Doch trotzdem haben wir den Eindruck, dass den Besuchern die historische Bedeutung des Events nicht wirklich bewusst war. Wenn man den Katalog, das Buch zur Ausstellung und die damaligen Pressemitteilungen liest, wird deutlich, wie sachlich und unspektakulär das Ganze war. Niemand schien sich sonderlich für die Exponate zu begeistern. Man war einfach neugierig, zu sehen, was die verschiedenen Hersteller so produziert hatten. Dabei würde wahrscheinlich jeder moderne Designsammler mit Zugang zu einer Zeitmaschine einen Herzinfarkt bekommen, wenn er aus Versehen im Jahr 1928 in Stuttgart rauskommen und völlig unvorbereitet in die Ausstellungshalle stolpern würde.
Es gab zum Beispiel zwei Stühle, die mit „Architekt Rietveld, Utrecht“ ausgewiesen waren, darunter auch ein unbemalter Red and Blue Stuhl – und das obwohl die namensgebenden Farben schon 1923 hinzugefügt wurden. Wir vermuten, können das allerdings nicht beweisen, dass Gerrit Rietveld damit die Tatsache betonen wollte, dass der Stuhl in Massen produzierbar war, was natürlich ohne die Farben besser funktionierte. Und der erste Stuhl in der Ausstellung wurde z.B. einfach als „Freischwebender Stuhl aus Stahlrohren und Gurtgeflecht“ der L. & C. Arnold GmbH Eisenmöbelfabrik Schorndorf gelistet. Lediglich unter dem Foto findet man den Zusatz „Entwurf von Mart Stam, Rotterdam“.

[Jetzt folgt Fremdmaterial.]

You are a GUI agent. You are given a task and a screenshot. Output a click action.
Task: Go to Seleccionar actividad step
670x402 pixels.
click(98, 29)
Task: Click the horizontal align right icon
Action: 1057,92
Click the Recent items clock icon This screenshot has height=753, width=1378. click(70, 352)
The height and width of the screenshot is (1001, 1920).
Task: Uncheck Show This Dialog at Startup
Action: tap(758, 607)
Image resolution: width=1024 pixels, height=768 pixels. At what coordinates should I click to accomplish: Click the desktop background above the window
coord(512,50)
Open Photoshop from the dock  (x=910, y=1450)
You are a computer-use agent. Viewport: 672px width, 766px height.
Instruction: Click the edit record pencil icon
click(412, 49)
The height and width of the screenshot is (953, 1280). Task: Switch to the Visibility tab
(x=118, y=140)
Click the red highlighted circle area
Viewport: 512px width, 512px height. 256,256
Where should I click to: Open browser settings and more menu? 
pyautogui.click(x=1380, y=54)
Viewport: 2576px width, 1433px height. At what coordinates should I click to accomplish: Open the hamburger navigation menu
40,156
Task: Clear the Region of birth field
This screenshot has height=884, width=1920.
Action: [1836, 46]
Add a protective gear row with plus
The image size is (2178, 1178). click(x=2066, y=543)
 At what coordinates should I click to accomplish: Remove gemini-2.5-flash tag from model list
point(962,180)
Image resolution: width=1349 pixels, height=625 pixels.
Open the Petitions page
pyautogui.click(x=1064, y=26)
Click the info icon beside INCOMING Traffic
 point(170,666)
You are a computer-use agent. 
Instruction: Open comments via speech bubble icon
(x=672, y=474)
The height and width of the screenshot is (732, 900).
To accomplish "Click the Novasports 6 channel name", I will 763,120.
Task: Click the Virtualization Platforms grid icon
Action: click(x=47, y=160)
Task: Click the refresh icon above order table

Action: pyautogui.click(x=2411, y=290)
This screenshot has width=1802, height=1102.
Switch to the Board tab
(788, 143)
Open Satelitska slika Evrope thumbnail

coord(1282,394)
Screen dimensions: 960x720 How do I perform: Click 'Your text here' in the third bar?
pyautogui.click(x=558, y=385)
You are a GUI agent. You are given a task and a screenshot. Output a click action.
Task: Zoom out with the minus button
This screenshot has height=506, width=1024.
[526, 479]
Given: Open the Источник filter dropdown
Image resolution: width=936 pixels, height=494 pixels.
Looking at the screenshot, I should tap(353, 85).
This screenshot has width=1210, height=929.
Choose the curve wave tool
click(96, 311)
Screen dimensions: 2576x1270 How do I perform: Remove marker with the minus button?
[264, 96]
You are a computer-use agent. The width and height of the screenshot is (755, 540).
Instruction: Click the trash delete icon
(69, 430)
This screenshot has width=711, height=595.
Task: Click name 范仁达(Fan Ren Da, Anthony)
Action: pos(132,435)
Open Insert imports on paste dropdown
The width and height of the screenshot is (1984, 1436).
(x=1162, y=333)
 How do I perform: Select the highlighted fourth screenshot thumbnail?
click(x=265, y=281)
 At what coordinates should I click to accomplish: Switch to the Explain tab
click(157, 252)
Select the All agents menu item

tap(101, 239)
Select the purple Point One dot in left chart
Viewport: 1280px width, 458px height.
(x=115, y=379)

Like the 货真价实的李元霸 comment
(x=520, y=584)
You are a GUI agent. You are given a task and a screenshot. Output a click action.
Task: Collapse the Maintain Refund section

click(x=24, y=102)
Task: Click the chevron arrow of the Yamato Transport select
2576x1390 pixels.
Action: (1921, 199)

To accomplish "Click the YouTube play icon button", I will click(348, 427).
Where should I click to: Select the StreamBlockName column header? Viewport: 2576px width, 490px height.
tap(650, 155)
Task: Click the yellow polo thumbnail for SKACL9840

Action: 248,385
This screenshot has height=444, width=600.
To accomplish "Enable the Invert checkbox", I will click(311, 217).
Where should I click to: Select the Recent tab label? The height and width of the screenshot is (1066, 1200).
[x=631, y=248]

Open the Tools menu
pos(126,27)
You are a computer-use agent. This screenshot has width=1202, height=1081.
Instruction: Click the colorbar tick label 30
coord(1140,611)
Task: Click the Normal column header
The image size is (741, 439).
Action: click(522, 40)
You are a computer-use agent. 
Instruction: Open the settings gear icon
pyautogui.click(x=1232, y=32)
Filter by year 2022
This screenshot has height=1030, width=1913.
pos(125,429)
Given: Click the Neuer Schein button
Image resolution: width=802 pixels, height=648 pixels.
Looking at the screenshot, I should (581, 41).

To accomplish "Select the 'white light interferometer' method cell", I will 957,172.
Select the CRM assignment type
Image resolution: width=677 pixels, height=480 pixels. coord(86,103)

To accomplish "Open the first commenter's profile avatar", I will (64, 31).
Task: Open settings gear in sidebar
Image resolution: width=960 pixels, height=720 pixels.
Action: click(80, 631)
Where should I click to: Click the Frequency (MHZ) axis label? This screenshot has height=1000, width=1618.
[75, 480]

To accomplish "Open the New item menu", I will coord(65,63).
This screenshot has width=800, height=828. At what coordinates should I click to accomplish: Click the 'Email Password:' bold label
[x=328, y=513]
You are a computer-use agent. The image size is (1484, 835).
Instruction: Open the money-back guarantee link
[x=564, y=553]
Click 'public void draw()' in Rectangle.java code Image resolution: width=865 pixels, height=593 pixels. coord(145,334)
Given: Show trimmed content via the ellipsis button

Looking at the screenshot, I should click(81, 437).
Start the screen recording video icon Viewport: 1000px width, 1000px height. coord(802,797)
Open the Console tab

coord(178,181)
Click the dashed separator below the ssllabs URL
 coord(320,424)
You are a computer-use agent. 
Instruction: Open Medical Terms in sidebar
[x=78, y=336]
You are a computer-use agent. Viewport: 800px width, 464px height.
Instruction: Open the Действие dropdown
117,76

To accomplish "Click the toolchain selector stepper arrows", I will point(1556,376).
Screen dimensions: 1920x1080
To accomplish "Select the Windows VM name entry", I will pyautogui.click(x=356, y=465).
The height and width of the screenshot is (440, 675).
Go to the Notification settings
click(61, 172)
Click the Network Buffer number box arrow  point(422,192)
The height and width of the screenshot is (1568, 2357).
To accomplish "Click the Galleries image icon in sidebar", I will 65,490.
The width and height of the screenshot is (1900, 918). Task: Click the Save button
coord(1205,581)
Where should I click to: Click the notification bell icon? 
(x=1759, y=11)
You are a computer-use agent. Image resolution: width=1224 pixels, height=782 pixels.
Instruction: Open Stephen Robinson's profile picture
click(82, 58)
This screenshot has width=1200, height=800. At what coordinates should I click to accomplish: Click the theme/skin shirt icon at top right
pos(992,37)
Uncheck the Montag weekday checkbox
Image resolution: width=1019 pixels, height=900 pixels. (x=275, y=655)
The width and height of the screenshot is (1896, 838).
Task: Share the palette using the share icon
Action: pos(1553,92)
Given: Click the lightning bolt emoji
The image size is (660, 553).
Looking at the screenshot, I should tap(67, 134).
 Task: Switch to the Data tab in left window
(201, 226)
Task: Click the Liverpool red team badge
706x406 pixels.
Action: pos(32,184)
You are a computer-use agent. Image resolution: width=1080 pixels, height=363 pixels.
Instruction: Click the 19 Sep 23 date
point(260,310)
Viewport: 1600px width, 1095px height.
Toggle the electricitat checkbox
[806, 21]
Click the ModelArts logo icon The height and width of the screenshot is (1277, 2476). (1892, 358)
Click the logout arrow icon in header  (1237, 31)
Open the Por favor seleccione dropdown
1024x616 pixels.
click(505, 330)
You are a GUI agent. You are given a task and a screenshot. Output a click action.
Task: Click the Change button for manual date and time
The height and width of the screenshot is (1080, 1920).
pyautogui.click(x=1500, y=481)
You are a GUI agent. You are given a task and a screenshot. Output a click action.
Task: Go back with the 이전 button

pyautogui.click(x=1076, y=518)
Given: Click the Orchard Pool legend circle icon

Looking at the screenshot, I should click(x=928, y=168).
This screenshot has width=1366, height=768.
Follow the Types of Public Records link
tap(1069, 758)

Der Katalog beinhaltet auch einen Armdrehstuhl von einer gewissen „Charlotte Perriand, Paris“, der einem durchaus bekannt vorkommen dürfte. Bei dem Objekt handelt es sich wahrscheinlich um den Original B 302, den Perriand 1927 entworfen hat und der dann später nach kleinen Veränderungen durch Pierre Jeanneret und Le Corbusier – und einem bisschen Fein-Tuning durch alle drei – 1929 als das Objekt wieder auf den Markt gebracht wurde, das zum modernen LC7 Drehstuhl von Cassina werden sollte – ein Stuhl, der allen dreien angerechnet werden kann, aber meist Le Corbusier zugeschrieben wird. Dadurch gewährt ein harmloser Katalogeintrag einen sehr interessanten Einblick in die Geschichte des Möbeldesigns und vor allem in die Geschichte eines Produktes, das wir alle zu kennen glauben.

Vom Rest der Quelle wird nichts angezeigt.